Pengemis pada masa Rasulullah tidak memakai jaringan mafia.
Keberadaan pengemis di sejumlah kota besar di Indonesia saat ini amat berbeda dengan yang ada pada zaman Nabi Muhammad SAW.
“Zaman Nabi ada peminta-minta, tapi bukan pengemis yang mangkal di pinggir jalan,” kata Direktur Rumah Fikih Indonesia (RFI), Ustaz Ahmad Sarwat, kepada Republika.co.id, Kamis (10/10).

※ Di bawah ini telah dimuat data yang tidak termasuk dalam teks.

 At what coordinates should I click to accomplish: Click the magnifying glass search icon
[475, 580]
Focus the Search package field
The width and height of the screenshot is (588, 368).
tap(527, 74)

Keberadaan para pengemis di zaman nabi, kata Ustaz Sarwar, bisa ditusuri dari sejumlah ayat Alquran. Seperti dalam surah al-Baqarah ayat 177 yang menyebutkan kata wassaailiina (والسائلين) yang berarti orang yang meminta-minta.
“Demikian juga dalam surat adh-Dhuha ayat 10, wa ammas-saaila fala tanhar
(وأما السآئل فلا تنهر). Dan kepada orang yang meminta-minta, janganlah kamu menghardiknya,” kata Ustaz Sarwat.
Meski pengemis sudah eksis sejak zaman Nabi, tapi Ustaz Sarwat menekankan bahwa terdapat perbedaan mencolok dengan pengemis yang jamak ditemui di kota-kota besar pada saat ini.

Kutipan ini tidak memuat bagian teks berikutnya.